O mesmo Supintrep, ainda na parte respeitante à Igreja Católica, exibe uma particularidade que o distingue de toda a documentação analisada ao longo deste estudo: apresenta uma classificação mais elevada do que a atribuída ao Supintrep, que é de Confidencial. Esta singularidade deve-se a instruções recebidas no Gabinete do Comando-Chefe para rever a situação de melindre, susceptível de levantar algum mal-estar nas relações entre o Estado e a Igreja. Deste modo, a solução encontrada consistiu em atribuir às folhas que referiam comportamentos hostis de algumas missões a classificação de “Secreto”. Estas seriam distribuídas num envelope, em separado, às Unidades que tinham responsabilidades nas áreas daquelas missões (7).

D. Eurico Dias Nogueira, na época Bispo de Vila Cabral, comenta este relatório no seu livro “Episódios da minha missão em África”, referindo ter ficado impressionado com as inverdades nas referências às Missões, o que criaria para com elas a animosidade dos militares (8).
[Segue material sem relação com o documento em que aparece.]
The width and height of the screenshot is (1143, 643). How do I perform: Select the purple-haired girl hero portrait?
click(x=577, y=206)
Pensamos, no entanto, que a análise feita pelo Quartel–General da Região Militar, provou com o tempo que o comportamento de alguns missionários, sobretudo estrangeiros, era de facto contrário aos interesses portugueses no território, levando com justiça à sua expulsão ou à não–renovação dos vistos de entrada.

..
..
..

(1)  Idem, Quartel General da Região Militar de Moçambique, “Panorama religioso de Moçambique”, Supintrep N.º 23.
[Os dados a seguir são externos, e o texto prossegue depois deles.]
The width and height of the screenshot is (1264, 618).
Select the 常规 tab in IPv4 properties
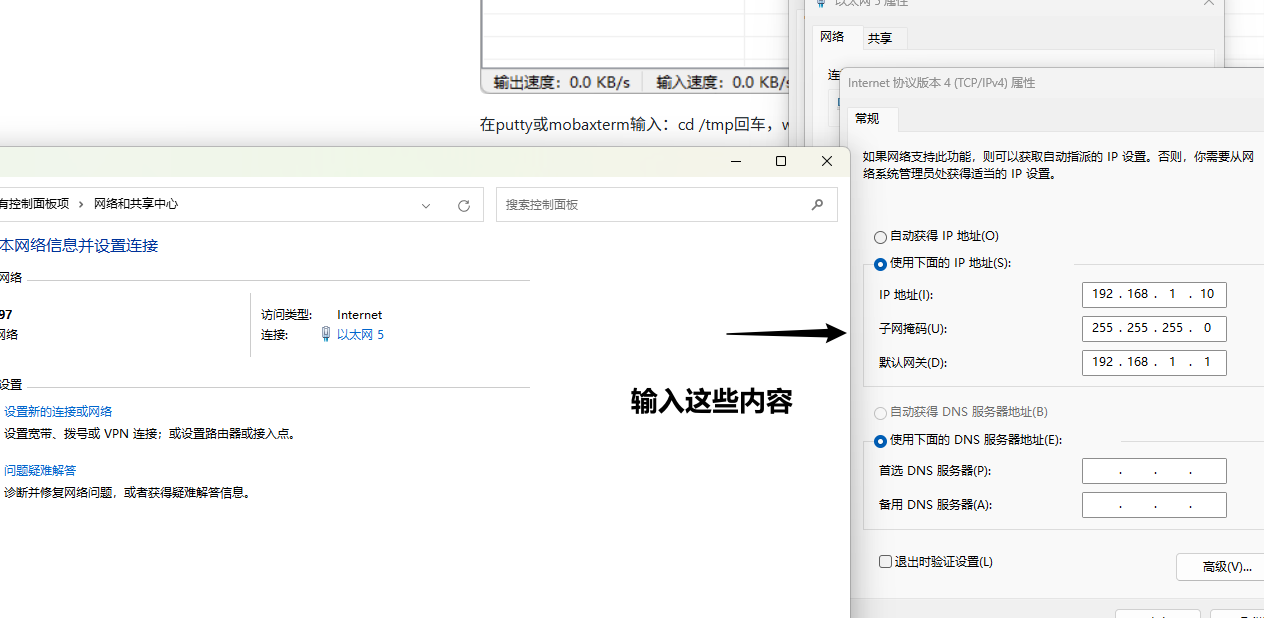867,119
(2) Monteiro, Fernando Amaro, “O Islão, o Poder e a Guerra (Moçambique 1964-1974)”, p. 205.

(3) Idem, p. 31.

(4) ADIEMGFA, Quartel General da Região Militar de Moçambique, “Panorama religioso de Moçambique”, Supintrep N.º 23.

(5)  Idem.

(6) Idem.

(7) Depoimento do General Pedro Cardoso em 8 de Agosto de 1995.

(8) Nogueira, D. Eurico Dias, “Episódios da minha Missão em África”. Braga: Diário do Minho, 1995, pp. 74-76.